Martin Probst's weblog

Joel on the HPI

Sunday, January 9, 2005, 11:41 — 1 comment Edit

Joel on Software writes this:

The moral of the story is that computer science is not the same as software development. If you’re really really lucky, your school might have a decent software development curriculum, although, they might not, because elite schools think that teaching practical skills is better left to the technical-vocational institutes and the prison rehabilitation programs. You can learn mere programming anywhere. We are Yale University, and we Mold Future World Leaders. You think your $160,000 tuition entititles you to learn about while loops? What do you think this is, some fly-by-night Java seminar at the Airport Marriott? Pshaw.

The trouble is, we don’t really have professional schools in software development, so if you want to be a programmer, you probably majored in Computer Science. Which is a fine subject to major in, but it’s a different subject than software development.

Which basically sounds like the very idea of my University, the Hasso-Plattner-Institut for Software Systems Engineering. I wonder how long it will take until this is insight leads to a large scale change in our CS education systems. It’s not really new and everyone who has finished University in CS and starts to work knows it - when will the Universities start to do something about it?

Project management under GNOME

Saturday, December 18, 2004, 00:09 — 0 comments Edit

I just gave Imendio Planner a try. It’s a simple (compared to MS Project) yet very useful project planning application. With Planner you can easily define ressources and tasks and compile them in a Gantt chart. The most important features are available such as four types of end-start conditions within the Gantt chart, assigning ressources to tasks, sub-tasks and more.

The tool has a nice simple GNOME GUI and seems to be a lot easier to use than MS Project. It lacks the (IMHO) important feature of displaying your use of ressources which is a pity. While it exports to HTML and prints nicely an option to export the Gantt chart to some graphics format might be helpful too.

Anyway I would use this in upcoming projects as its very simple to use, free, and fits into my usual development environment.

C++ builds the easy way with scons

Monday, December 6, 2004, 19:50 — 0 comments Edit

One of the minor but still annyoing pitfalls of development with C++ are Makefiles. The syntax is rather cryptic, if dependencies are getting bigger large Makefiles have to be maintained and more complex tasks require really dirty hacks.

There are a lot of make replacements out there. Today I took a look at SCons which looks really nice. It’s written in Python and does not invent a new syntax but rather uses Python as the language to write build files in. Build files are declarative using calls to functions SCons provides to tell the system which targets have to be built. After executing the build script the targets are made using a set of implicit rules.

========

## Task requirements
• 1. Which programming language is SCons written in, according to the weblog?
• 2. Reproduce the weblog text between "Which basically sounds" and "sub-tasks and more.", inclusive.

## Given information

========

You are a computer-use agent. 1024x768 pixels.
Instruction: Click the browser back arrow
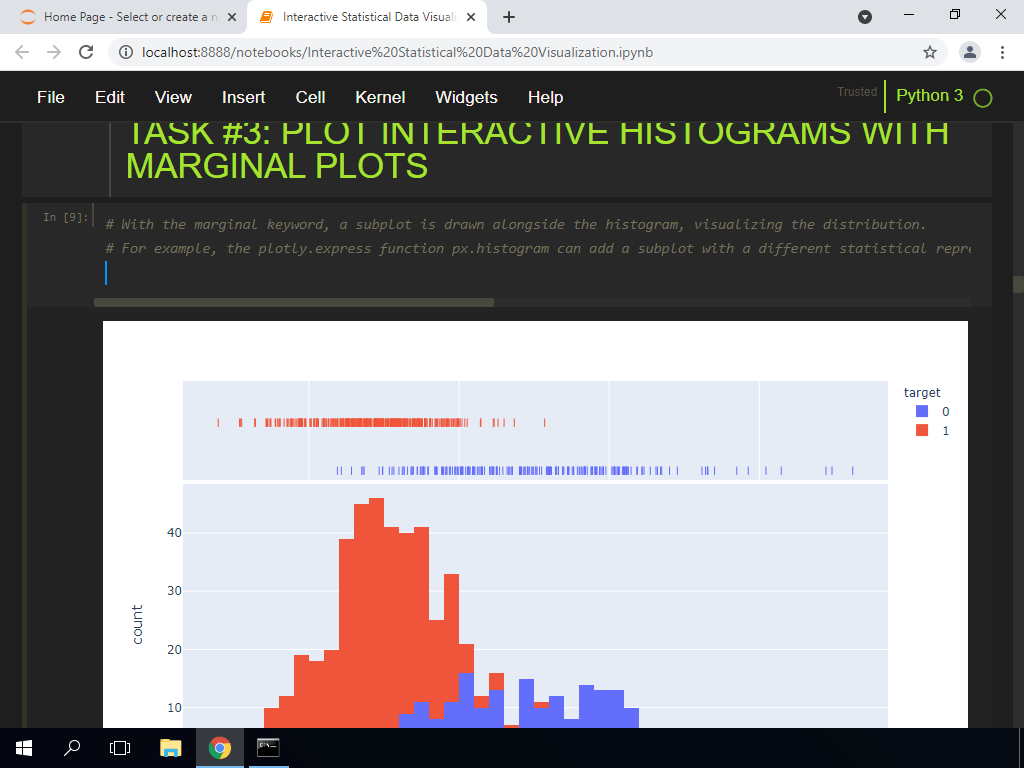coord(20,52)
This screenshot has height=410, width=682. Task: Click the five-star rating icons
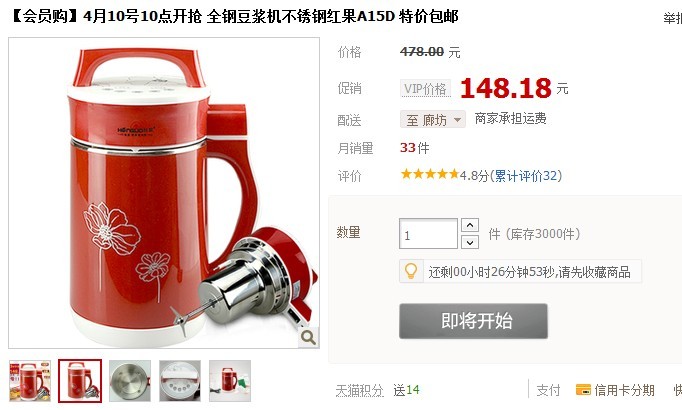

========

## Answers per task
• 1. Python.

• 2.
Which basically sounds like the very idea of my University, the Hasso-Plattner-Institut for Software Systems Engineering. I wonder how long it will take until this is insight leads to a large scale change in our CS education systems. It’s not really new and everyone who has finished University in CS and starts to work knows it - when will the Universities start to do something about it?

Project management under GNOME

Saturday, December 18, 2004, 00:09 — 0 comments Edit

I just gave Imendio Planner a try. It’s a simple (compared to MS Project) yet very useful project planning application. With Planner you can easily define ressources and tasks and compile them in a Gantt chart. The most important features are available such as four types of end-start conditions within the Gantt chart, assigning ressources to tasks, sub-tasks and more.